NVIDIA GPU and CUDA version Details:
CUDA 11.8
NIVIDA driver 520.xxx

GPU-Jupyter Version:
v1.6_cuda-11.8_ubuntu-22.04

Thanks in advance.

Darren Reid · Answer 1 · Sun Feb 25 2024 06:59:55 GMT+0800 (China Standard Time)

If you add the environment variable TORCH_CUDA_ARCH_LIST I have been able to get it to load correctly. Eg,

version: "3.8"
services:
  gpu-jupyter:
    container_name: gpu-jupyter
    build: .build
    deploy:
      resources:
        reservations:
          devices:
            - capabilities:
              - gpu
    # # Set hardware limits: one GPU, max. 48GB RAM, max. 31 GPUs
    # deploy:
    #   resources:
    #     reservations:
    #       devices:
    #         - driver: nvidia
    #           capabilities: [gpu]
    #           device_ids: ["0"]  # select one GPU
    #     limits:
    #       cpus: "31.0"
    #       memory: 48g
    ports:
      - 10000:8888
    volumes:
      - ./data:/home/jovyan/work
    environment:
      GRANT_SUDO: "yes"
      JUPYTER_ENABLE_LAB: "yes"
      NB_UID: ${JUPYTER_UID:-1000}
      NB_GID: ${JUPYTER_GID:-1000}
      JUPYTER_TOKEN: ${JUPYTER_TOKEN}
      TORCH_CUDA_ARCH_LIST: 8.6
    # enable sudo permissions
    user:
      "root"
    restart: always

Hope that helps.

Christoph · Answer 2 · Thu Feb 29 2024 23:00:40 GMT+0800 (China Standard Time)

Hi,
The problems origins from the torch installation routine that was suggested at the time. It updates the CUDA version and corrupts the installation. Now, pytorch suggests an installation with fixed cuda version (again) and I changed it in this commit: 2ac3181

It wonders me that it occurs now for this image, as it worked in the tests. Is this error fixed if you build the image based on the repository? If yes, I'll update the image tag.

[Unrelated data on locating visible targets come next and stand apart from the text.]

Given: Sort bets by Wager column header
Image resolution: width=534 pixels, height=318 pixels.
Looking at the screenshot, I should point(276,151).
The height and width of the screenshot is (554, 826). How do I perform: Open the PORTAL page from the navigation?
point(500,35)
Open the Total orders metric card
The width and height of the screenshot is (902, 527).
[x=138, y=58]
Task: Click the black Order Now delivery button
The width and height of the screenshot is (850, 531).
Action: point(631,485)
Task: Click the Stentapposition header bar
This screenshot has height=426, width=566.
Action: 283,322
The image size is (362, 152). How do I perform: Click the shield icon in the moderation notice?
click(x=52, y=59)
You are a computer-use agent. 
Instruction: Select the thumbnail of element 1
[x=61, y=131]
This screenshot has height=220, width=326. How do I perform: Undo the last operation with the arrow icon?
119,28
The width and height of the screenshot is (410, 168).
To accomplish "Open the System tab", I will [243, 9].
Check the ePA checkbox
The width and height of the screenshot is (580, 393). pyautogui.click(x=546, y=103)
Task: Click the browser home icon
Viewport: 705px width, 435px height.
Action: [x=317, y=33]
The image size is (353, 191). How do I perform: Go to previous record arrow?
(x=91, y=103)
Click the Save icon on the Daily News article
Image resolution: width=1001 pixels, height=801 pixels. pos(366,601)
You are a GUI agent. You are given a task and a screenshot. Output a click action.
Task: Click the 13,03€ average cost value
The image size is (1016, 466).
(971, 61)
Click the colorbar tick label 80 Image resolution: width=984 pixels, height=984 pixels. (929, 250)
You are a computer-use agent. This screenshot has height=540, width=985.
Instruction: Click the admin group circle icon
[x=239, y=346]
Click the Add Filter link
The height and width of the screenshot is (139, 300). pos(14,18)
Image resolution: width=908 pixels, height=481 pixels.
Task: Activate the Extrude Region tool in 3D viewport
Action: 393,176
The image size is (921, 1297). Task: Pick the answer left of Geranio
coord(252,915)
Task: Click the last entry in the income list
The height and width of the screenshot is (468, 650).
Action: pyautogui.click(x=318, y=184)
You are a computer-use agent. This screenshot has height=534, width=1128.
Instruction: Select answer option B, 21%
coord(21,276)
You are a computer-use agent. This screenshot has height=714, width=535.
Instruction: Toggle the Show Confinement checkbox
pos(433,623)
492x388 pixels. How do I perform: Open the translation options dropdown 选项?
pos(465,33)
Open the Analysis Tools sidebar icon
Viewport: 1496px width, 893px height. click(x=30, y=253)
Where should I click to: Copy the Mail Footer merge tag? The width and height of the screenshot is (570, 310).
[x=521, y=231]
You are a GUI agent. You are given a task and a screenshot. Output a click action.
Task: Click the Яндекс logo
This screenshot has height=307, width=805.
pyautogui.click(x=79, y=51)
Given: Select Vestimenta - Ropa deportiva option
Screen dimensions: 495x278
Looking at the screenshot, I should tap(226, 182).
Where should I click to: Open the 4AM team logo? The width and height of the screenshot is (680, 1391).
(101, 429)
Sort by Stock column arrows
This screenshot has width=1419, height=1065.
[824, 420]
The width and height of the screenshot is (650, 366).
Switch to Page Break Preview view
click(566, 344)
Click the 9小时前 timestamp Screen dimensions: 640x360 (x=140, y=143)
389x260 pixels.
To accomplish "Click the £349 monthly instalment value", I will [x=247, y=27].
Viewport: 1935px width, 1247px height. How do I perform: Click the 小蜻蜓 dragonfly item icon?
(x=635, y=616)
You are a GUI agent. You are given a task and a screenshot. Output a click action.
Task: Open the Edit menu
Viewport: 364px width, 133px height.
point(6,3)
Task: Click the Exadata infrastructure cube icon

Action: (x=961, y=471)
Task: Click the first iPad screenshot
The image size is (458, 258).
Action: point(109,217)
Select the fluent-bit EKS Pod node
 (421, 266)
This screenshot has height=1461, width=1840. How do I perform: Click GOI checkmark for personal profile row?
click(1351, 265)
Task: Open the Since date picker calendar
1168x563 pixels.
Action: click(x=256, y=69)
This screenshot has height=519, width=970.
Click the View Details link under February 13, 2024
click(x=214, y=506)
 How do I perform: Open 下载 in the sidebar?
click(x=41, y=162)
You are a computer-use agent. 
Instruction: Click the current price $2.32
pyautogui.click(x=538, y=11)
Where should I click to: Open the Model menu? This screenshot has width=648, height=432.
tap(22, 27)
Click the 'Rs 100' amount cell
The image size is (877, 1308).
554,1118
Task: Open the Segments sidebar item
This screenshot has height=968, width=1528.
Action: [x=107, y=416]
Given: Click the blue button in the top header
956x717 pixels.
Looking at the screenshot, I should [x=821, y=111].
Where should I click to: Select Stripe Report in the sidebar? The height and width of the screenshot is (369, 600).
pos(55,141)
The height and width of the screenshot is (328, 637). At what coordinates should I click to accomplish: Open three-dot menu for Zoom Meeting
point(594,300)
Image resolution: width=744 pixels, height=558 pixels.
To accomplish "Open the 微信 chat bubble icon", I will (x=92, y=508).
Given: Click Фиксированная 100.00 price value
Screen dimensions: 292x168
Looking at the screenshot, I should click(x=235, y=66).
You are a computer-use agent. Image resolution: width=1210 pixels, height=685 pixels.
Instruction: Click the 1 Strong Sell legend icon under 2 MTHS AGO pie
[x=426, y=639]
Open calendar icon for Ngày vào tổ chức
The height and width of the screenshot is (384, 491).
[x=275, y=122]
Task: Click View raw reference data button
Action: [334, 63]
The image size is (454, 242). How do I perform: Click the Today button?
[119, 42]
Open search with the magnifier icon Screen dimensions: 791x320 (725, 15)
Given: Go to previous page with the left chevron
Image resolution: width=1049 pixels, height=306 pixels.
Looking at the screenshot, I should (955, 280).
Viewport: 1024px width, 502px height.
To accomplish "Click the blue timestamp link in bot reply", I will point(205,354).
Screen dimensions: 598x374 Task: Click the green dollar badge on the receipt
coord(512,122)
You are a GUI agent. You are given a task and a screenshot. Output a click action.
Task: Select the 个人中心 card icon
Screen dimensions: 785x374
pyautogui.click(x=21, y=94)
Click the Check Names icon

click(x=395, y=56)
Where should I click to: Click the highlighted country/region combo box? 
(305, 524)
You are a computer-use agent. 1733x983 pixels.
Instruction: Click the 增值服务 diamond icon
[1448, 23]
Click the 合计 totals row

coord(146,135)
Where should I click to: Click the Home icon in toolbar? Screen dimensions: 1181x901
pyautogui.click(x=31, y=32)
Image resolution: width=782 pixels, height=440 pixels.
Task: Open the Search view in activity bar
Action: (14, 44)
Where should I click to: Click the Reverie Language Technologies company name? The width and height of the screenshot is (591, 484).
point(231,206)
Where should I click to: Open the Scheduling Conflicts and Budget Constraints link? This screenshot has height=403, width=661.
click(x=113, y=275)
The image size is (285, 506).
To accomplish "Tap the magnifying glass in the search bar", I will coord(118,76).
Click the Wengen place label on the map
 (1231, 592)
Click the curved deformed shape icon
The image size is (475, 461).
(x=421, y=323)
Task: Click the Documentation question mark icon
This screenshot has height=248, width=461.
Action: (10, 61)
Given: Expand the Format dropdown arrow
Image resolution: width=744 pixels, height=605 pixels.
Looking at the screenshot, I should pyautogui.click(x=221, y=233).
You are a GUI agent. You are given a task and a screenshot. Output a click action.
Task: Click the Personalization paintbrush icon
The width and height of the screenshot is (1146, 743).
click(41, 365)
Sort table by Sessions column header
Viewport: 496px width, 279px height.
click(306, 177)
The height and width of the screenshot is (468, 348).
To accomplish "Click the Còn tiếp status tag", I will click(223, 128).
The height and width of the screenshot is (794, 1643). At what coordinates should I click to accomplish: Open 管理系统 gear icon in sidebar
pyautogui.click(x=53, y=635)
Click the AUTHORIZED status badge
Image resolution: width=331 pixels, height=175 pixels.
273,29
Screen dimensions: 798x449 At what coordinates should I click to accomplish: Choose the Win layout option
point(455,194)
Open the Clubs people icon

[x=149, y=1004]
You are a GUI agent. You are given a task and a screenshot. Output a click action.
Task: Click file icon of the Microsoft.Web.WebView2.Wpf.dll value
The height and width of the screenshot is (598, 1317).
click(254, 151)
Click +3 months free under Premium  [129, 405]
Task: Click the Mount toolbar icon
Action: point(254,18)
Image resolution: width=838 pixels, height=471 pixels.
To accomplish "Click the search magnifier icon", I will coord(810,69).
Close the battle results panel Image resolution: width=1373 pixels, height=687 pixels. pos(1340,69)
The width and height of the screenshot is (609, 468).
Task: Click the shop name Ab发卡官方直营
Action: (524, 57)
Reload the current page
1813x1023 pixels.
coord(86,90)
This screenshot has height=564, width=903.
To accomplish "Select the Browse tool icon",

@Layoric Thanks for the quick fix! As the origin is a corrupted cuda installation, I'll fix the origin.

Christoph · Answer 3 · Thu Mar 21 2024 18:06:43 GMT+0800 (China Standard Time)

The commit 9982802 should provide a clear solution for this problem in version v1.6_cuda-11.8_ubuntu-22.04. For the pip install of Pytorch, the index-url is pinned for CUDA 11.8.

Please re-open if the issue still occurs.